NoozWeek’s Top 5 goes all in on rainy-day stories, from El Capitan Canyon flooding to a dam spill and storm updates — all while Paula Lopez sinks to second best

El Capitan Canyon Resort on the move — and not in a good way. Click to view larger
El Capitan Canyon Resort on the move — and not in a good way. (Zack Warburg / Noozhawk photo)

Newcomers to Santa Barbara County, as well as family and friends in parts of the country with actual weather, often make light of our overwrought anticipation and description of local storms — or “storms” to use their air quotes. Seems it never rains in Southern California and all that.

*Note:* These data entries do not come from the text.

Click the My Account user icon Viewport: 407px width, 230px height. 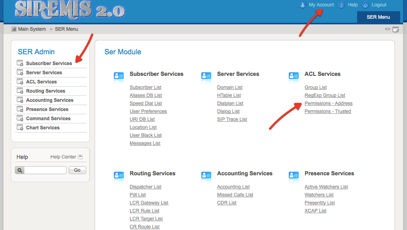click(x=302, y=5)
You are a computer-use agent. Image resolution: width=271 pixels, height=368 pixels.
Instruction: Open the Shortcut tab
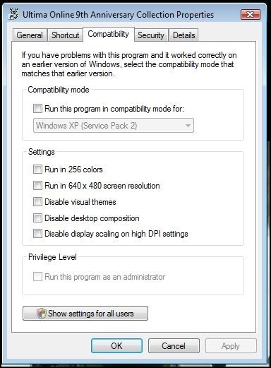click(65, 35)
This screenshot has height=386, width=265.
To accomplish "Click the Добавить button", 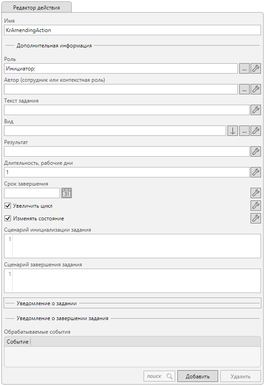I will coord(198,377).
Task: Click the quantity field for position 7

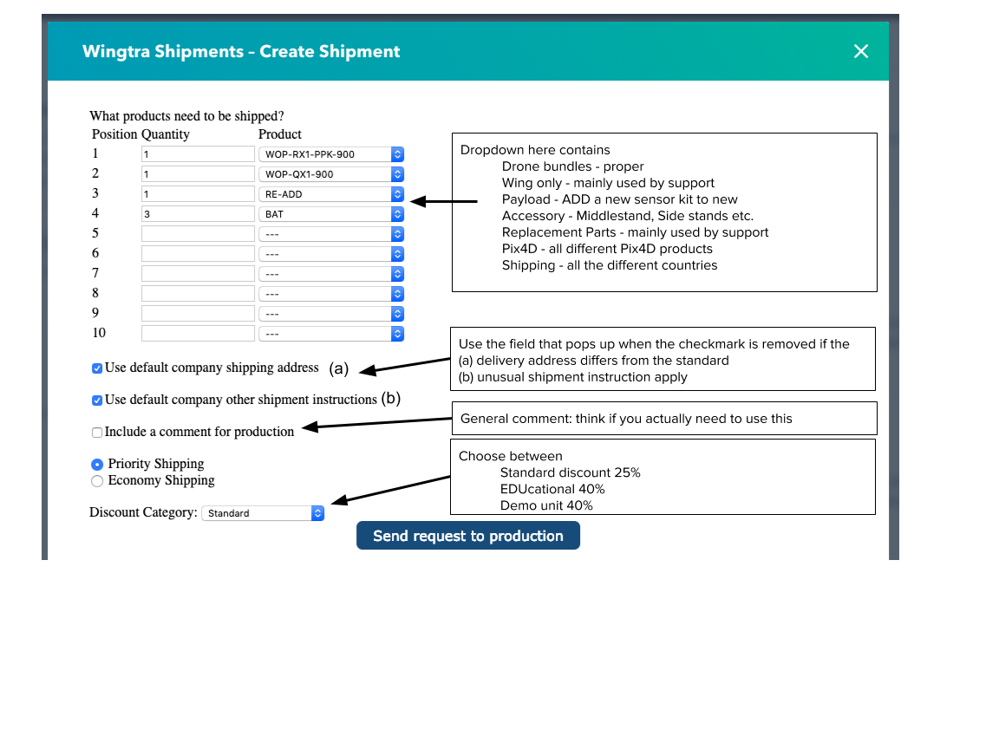Action: [198, 274]
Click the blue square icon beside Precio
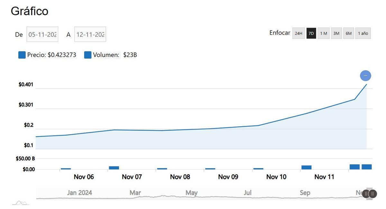Image resolution: width=386 pixels, height=209 pixels. [21, 54]
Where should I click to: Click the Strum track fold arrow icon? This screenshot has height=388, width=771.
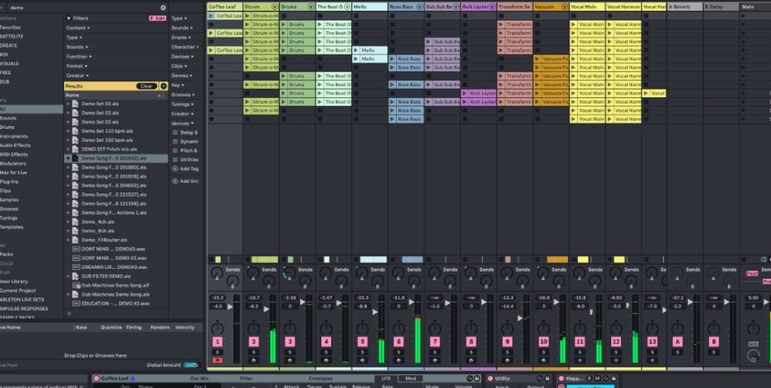click(275, 7)
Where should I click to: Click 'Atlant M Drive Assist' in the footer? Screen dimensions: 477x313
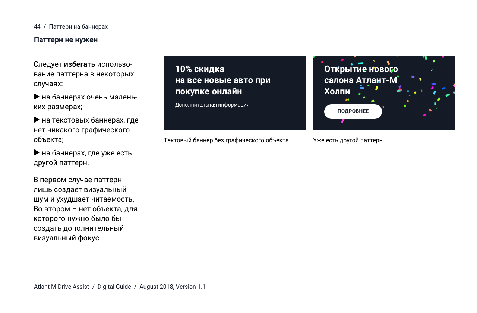(x=61, y=287)
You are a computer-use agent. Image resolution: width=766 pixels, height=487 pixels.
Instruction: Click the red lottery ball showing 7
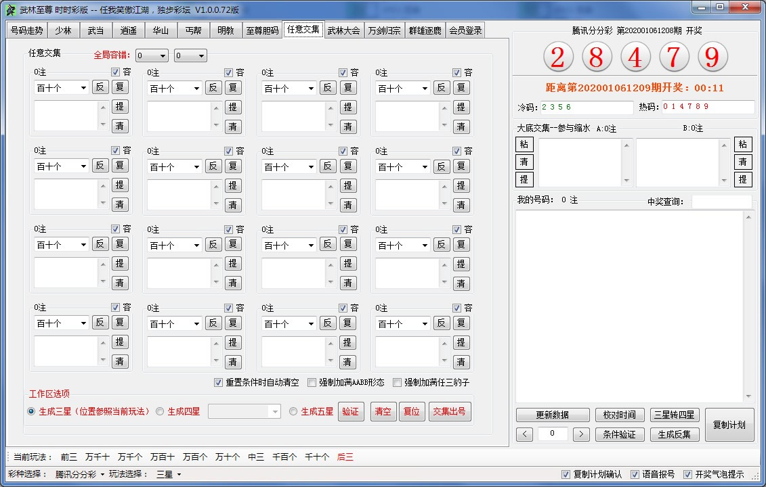[x=673, y=57]
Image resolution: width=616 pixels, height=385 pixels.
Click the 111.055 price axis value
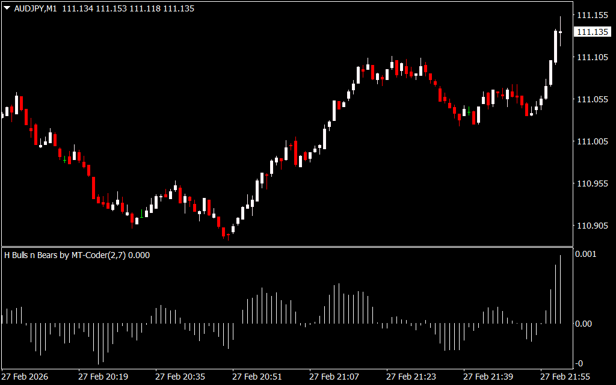coord(592,99)
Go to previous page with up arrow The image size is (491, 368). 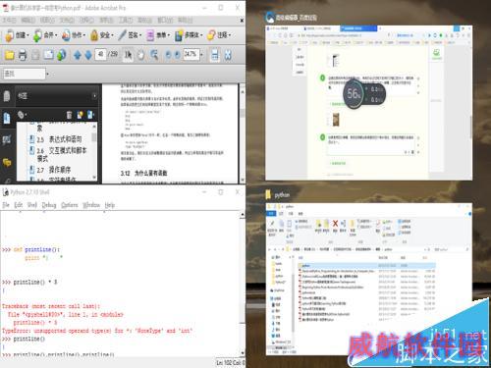point(78,55)
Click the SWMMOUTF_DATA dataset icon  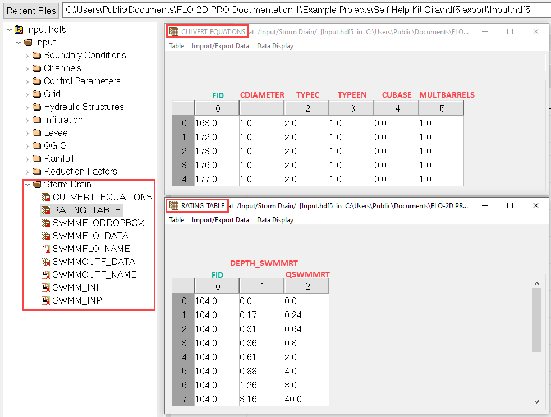pyautogui.click(x=46, y=262)
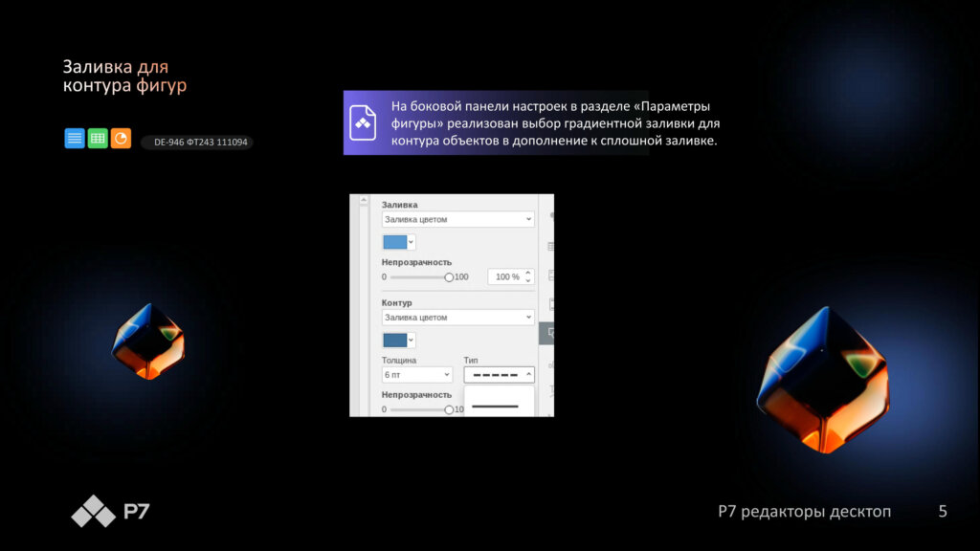The width and height of the screenshot is (980, 551).
Task: Click the green spreadsheet editor icon
Action: coord(98,139)
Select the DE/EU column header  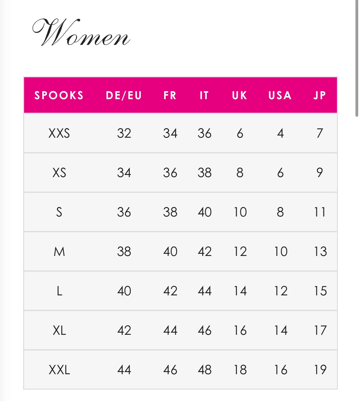click(124, 95)
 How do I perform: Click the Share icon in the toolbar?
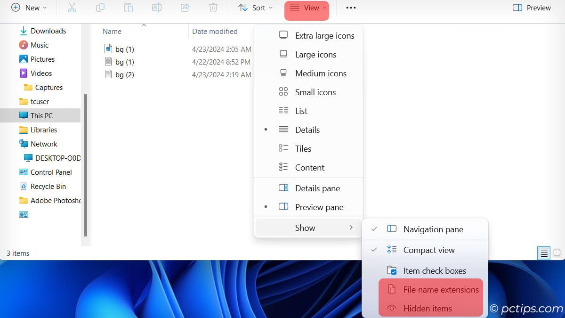(x=185, y=8)
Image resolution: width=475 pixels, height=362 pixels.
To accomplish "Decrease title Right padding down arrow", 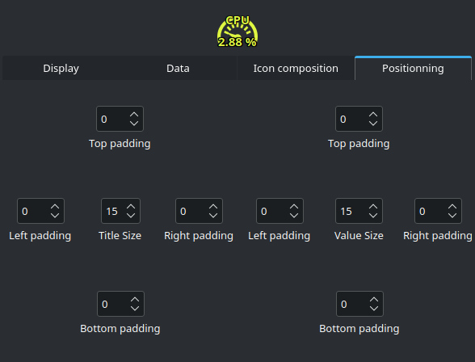I will click(213, 216).
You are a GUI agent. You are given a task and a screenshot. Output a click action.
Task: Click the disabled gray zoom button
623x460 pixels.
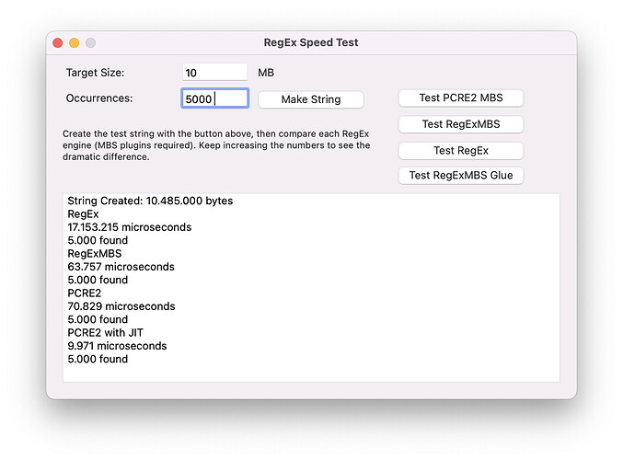click(90, 42)
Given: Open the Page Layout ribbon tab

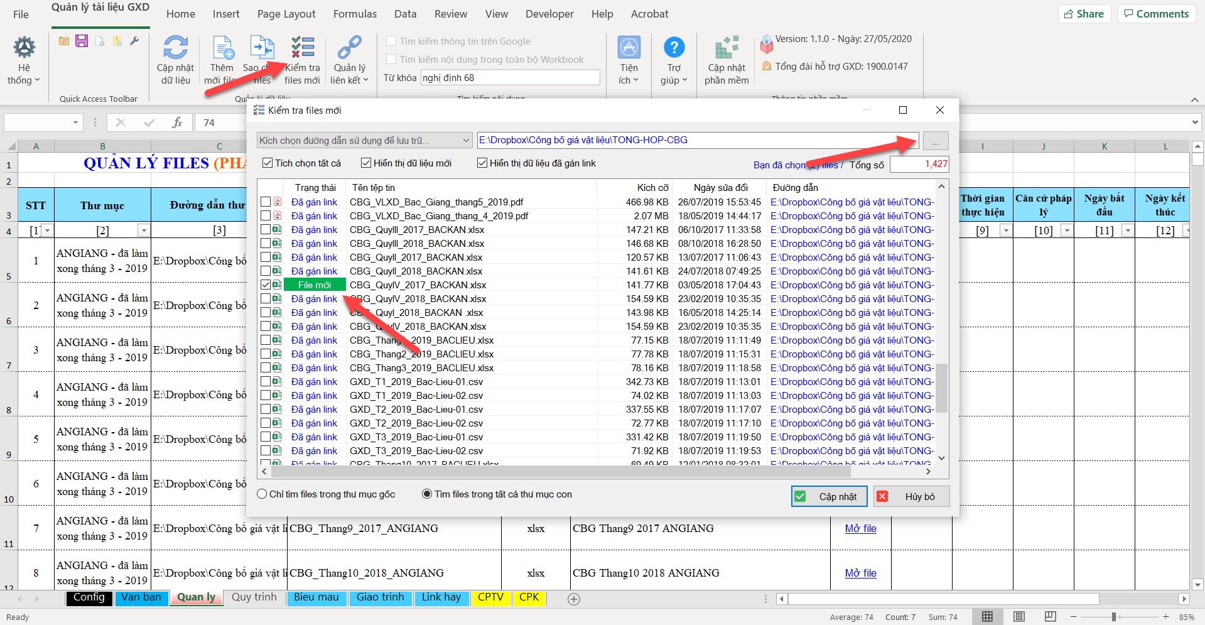Looking at the screenshot, I should click(286, 14).
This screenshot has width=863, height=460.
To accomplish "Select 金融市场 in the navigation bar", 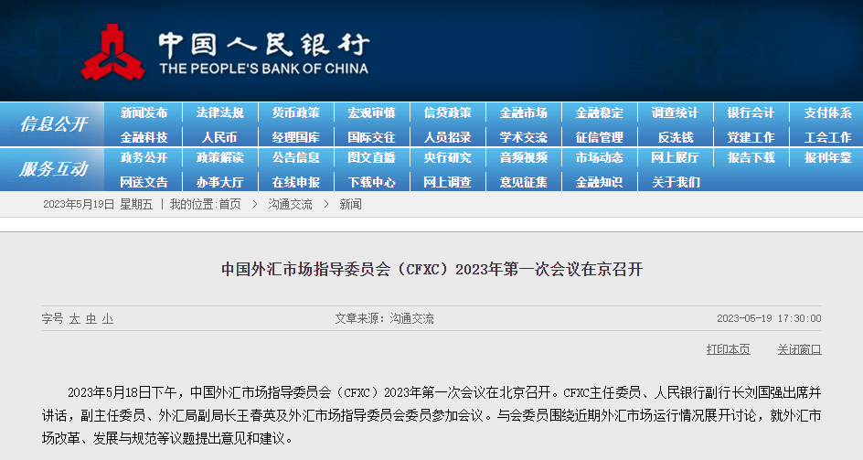I will pos(523,113).
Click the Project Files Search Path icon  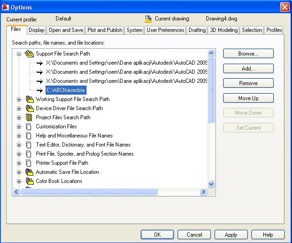(30, 117)
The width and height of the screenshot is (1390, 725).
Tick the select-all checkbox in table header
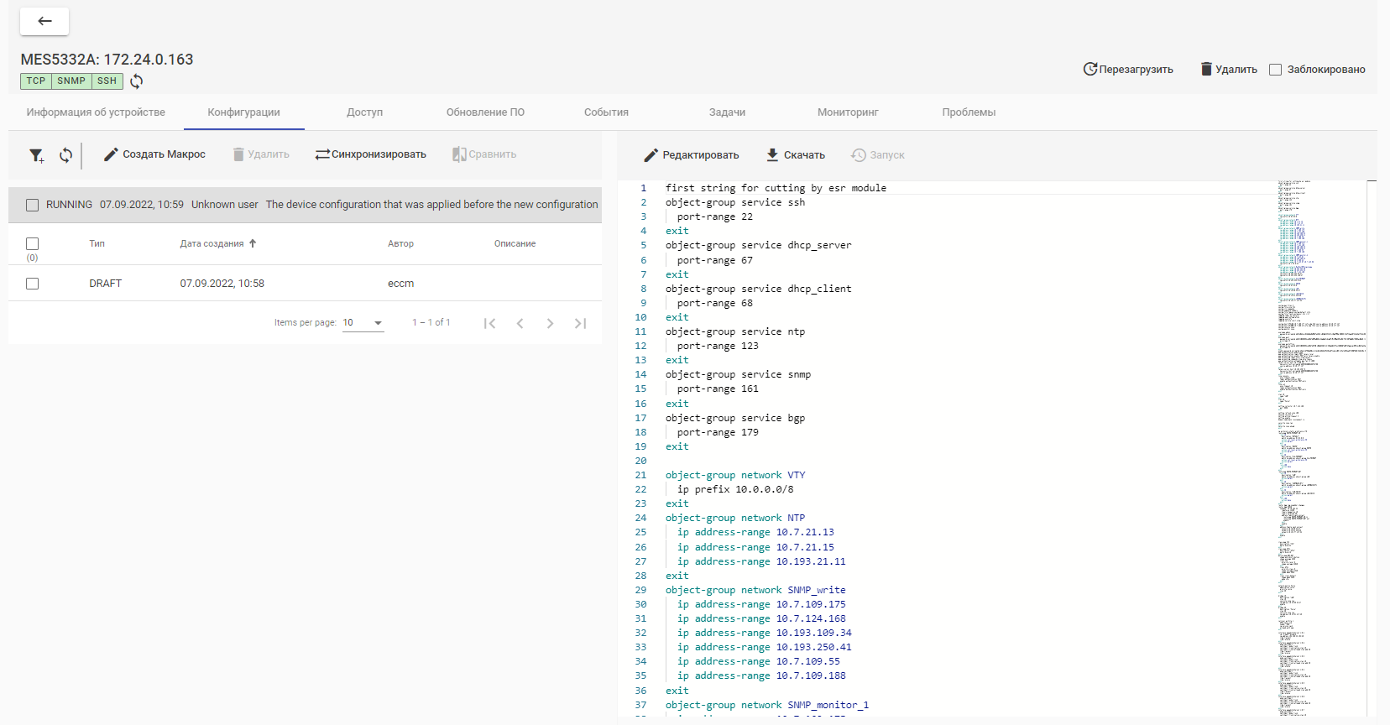(33, 244)
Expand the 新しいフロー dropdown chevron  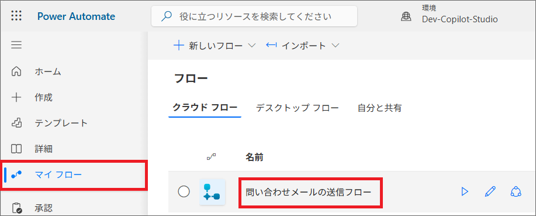click(x=251, y=46)
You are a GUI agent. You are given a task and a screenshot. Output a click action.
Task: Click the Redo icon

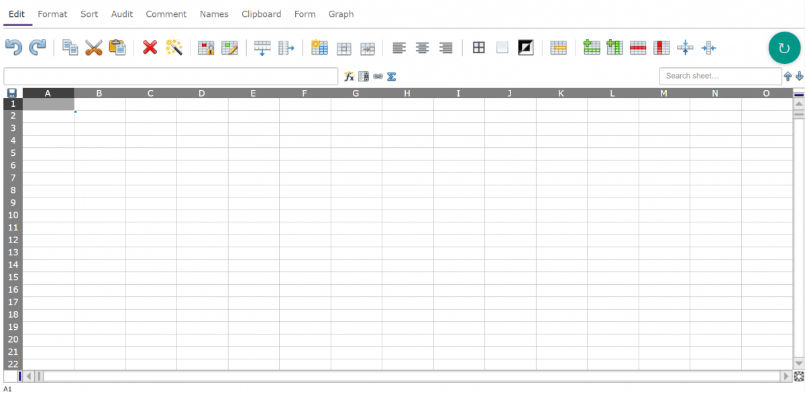coord(38,47)
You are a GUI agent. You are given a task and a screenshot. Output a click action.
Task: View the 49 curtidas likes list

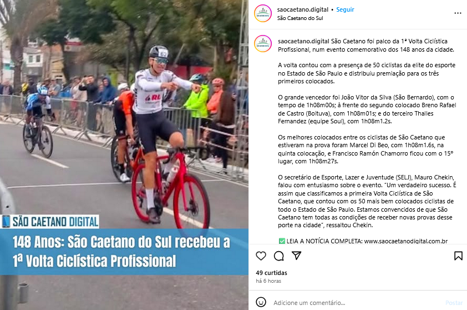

After five-plus years of extreme statewide drought conditions, and empty forecasts of wet El Niño and/or La Niña conditions, many of us were starting to believe it ourselves.

And then last week happened. Turns out it pours. Man, it pours!

January has had more than its fair share of rain, and the recent back-to-back-to-back storms at last sent significant runoff heading to regional reservoirs — specifically, Lake Cachuma, which has been on life support for months.

We’ve still got a long way to go. Cachuma remains more than 90 feet below capacity so we only need something like 17 more months just like this one to get us over the Bradbury Dam hump.

In the meantime, you’re reading a rarity: Your top five stories of the last week were all weather stories. Indeed, it’s an all weather-related Top 10. I can’t remember the last time that happened.

And if that’s not enough, it also was a record week for Noozhawk traffic, with our 177,850 readers obliterating the previous weekly high of 162,641 from the Sherpa Fire-related week of June 12, 2016. That’s according to our Google Analytics, not “alternative facts.”

But enough about numbers. Let’s wade right in to my take on the week’s Top 5:

1. No Injuries as El Capitan Canyon Cabins Washed Away By Major Flooding

With a series of powerful winter storms pounding Santa Barbara County, officials were most concerned about the stability of the three major burn areas from last year’s Canyon, Rey and Sherpa fires. They were right to be worried.

The morning of Jan. 20, a 4-inch deluge of rain sent a rampaging river of water and debris down the canyon from the Sherpa Fire zone — and right through the middle of El Capitan Canyon Resort at the bottom of the mountain.

As our Giana Magnoli first reported, five cabins were washed away and destroyed, along with 22 vehicles. Almost 30 cabins were badly damaged — many most likely a total loss — and the upscale campground’s store-restaurant reportedly was filled with mud and debris.

Several cars ended up on El Capitán State Beach, just a few yards from the surf.

Miraculously, no one was injured, although two people were rescued — a woman trapped in a van and another stuck in a moving cabin — as things started to float out of control.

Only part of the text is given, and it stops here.